23 Nisan 2010 Cuma

BAYATLAMIŞ EKMEKLER NASIL DEĞERLENDİRİLİR

          Sanki ülkede kıtlık varmış gibi eve her gün iki tane ekmek alıyordum. Mutfak olarak kullandığım bölge ekmek cennetine dönüşmüştü. Dün artık isyan ettim. Kapıcıya dedim ki "Artık ekmek getirme bana, önce evdekileri tüketeceğim". Çalışma bağımlısı bünyem, son bir kaç gündür deney yapmadığı için hamlaşmıştı zaten. Hemen laboratuarın kapısını açtım. Ekmekleri tezgaha yığdım. Öyle poşetlerde değil açıkta beklettiğim için küflenmemiş ama mis gibi taşa dönüşmüş ekmekler. Kesmeye çalışsan kesilmiyor. Kırmaya çalışsan kırılmıyor. Hemen pencereyi açtım. Yoldan geçen bir vatandaşın kafasına ortaladım ve görünmemek için eğildim. Duyduğum argo kelimelerden anladığım kadarıyla herhangi bir yaralanma olmamış. Deney seyir defterimi açıp notumu aldım. 67.241 inci deneyim "Taşa dönüşmüş ekmekleri değerlendirme". Deney 1: Silah olarak kullanımda başarısız.
           Ardından bileşenlerine ayırıp bir kaç saat inceledim. Deney 2: Radyoaktif elemente rastlanmadı. Oysa ki adım gibi emindim az da olsa bir şeyler bulabileceğime.
           Sonra acıkıp daha bayatlamamış olanlardan bir tanesini sandviç yapıp yedim. Deney 3: Besin maddesi olarak kullanımda başarılı. Bilmediğiniz bir şey olmadığının farkındayım ama ben her deneyimi not ederim. Prensip meselesi.
            En son deneyimi bir kaç saat önce tamamladım. Deney 4: Mor ötesi ve kızıl ötesi ışın geçirmezliği testi, başarılı. Yaaa....yaaa.... hatta şimdiye kadar gördüğüm en dayanıklı madde diyebilirim size.

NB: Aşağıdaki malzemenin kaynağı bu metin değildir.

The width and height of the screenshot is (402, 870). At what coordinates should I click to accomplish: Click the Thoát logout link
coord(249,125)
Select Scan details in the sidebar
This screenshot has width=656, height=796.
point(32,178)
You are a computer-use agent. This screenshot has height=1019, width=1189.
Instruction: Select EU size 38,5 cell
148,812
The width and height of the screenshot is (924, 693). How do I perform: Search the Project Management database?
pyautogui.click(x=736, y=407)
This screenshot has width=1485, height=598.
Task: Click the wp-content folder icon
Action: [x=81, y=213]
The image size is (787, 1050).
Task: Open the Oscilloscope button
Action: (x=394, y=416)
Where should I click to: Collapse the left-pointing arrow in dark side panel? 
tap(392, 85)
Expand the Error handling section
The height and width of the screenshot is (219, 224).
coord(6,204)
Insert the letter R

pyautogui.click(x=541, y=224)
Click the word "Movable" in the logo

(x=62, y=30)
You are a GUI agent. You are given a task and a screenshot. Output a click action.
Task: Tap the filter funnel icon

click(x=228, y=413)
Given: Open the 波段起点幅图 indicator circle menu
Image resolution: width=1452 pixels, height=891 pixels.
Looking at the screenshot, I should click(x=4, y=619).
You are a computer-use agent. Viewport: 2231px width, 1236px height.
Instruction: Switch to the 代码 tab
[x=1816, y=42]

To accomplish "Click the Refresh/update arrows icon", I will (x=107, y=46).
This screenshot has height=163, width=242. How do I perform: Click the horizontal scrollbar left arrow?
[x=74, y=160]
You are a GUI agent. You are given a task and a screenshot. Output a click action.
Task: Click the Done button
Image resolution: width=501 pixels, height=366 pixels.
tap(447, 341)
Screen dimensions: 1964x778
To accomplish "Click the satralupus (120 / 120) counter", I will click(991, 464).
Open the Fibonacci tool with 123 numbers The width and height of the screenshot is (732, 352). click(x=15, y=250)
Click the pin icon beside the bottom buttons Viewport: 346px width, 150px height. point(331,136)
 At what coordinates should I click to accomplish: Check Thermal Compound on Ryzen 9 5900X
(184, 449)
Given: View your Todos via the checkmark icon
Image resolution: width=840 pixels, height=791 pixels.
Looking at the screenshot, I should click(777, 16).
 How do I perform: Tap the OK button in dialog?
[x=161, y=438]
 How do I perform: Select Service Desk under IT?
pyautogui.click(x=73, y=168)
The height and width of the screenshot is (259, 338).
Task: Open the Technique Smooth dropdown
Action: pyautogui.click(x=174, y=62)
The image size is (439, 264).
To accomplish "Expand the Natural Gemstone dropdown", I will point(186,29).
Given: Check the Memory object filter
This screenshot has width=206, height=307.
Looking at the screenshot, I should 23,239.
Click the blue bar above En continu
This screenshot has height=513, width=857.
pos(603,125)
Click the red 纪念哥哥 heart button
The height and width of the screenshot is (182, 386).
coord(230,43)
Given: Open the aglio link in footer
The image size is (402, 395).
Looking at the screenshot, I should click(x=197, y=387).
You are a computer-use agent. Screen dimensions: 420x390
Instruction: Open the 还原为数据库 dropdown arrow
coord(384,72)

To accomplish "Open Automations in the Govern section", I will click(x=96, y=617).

Anlamayanlar için açıklaması ise şöyle. Bir atom bombası patladığını ve her yere radyasyon yayıldığını üşünün. Bayat ekmeklerden yapılmış bir barınağın içinde tamamen güvende olacaksınız. Ya da nükleer santralde çalışan vatandaşlar artık bayat ekmeklerden yapılmış kıyafetler giyecekler ki yine radyasyondan etkilenmesinler. İşte bilimin gücü bu. Bir deney serisi daha burada sonlanıyor bilim sever zihinler. Gerisini köfteye katayım bari.

17 Nisan 2010 Cumartesi

MARS'TA SU BULDUM

Koskoca NASA bile bulamadı sen nasıl buldun diye sorarsanız size cevabım şu olur. Yüksek yerlerde tanıdıklarım var hem de çok yüksek hehhehhee. Daha önceki bir yazımda uzaylı bir aileyle nasıl tanıştığımdan bahsetmiştim. Bilen bilir, bilmeyene de link vermiyorum arasın bulsun, öyle hazıra konmak yok.
Sevgili uzaylı arkadaşım Xodhyu... neyse asıl ismini bir türlü anlayamadığım için ben ona kısaca X diyorum. Hayırlı bir çocuktur. Her bayram hanımı çocukları alır elimi öpmeye gelir ben de onlara mendil içinde lokum ikram ederim. Oralarda çok meşhurmuş bizim lokumlar. Tabi bunlar eciş bücüş ve yeşil olduklarından çarşıya inip alamıyorlar. Ben de her bayram bir kutu paketleyip akrabalarına da versinler diye hediye ediyorum.
Geçen bayram geldiklerinde, 86732. deneyim için hazırladığım düşük yer çekimi kontrollü uzaktan kumandalı test aracımı henüz tamamlamıştım. Evlerine giderken bir zahmet Mars'a da uğrayıp makinemi sakin bir köşeye bırakmalarını rica ettim. Önümüzdeki bayram da gelirken yine uğrayıp geri getirecekler.
Tabi o arada ben de boş durmuyorum. Aracı laboratuarımdan kontrol edebildiğim için her gün bulduğum yeni elementlere isim veriyor, örnekleri depolatıyorum. Dün yine aracı gezintiye çıkardım. Daha önce gitmediğim bir yöne doğru bastım gaza. Çok pis gaza gelmişim ama sanırsınız rallideyim. Yer çekimi de düşük olduğu için dünyada en fazla 50km hız yapabilecek olan makine orada bastınmı 300 le gidiyor. Taştı topraktı tozu dumana katarak ilelerken bir anda ufuk çizgisi yukarı kaymaya başladı. Araç düşüyor ama bildiğin uçurumdan aşağı. Bir yarım saat kadar düştü. İlk on dakikasında midem bulandığı için sonraki yirmi dakikayı seyredemedim. Televizyonda vahşi kaplanlar su aygırlarına karşı isimli belgeseli açtım seyrettim. Löş diye bir ses gelince fırladım tabi yerimden.
Laboratuarda çalışırken üzerine kahve falan dökerim diye suya dayanıklı yapmıştım aracı. İyi ki de yapmışım. Dibe inince tekrar hareket etmeye başladı. Bir deniz var bir deniz ki sormayın cennet mübarek. Meğer Mars'ta hayat suyun dibindeymiş. Mağazalar, dükkanlar, cafeler barlar ne ararsan var. Hazır inmişken barlar sokağını sordum sokakta yürüyen bir gence. Sağolsun sokağın başına kadar eşlik etti araca. Bir kaç bara girip ortamları denetledim. Sonra alışveriş merkezine gidip biraz üst baş aldım. Artık önümüzdeki bayram giyerim.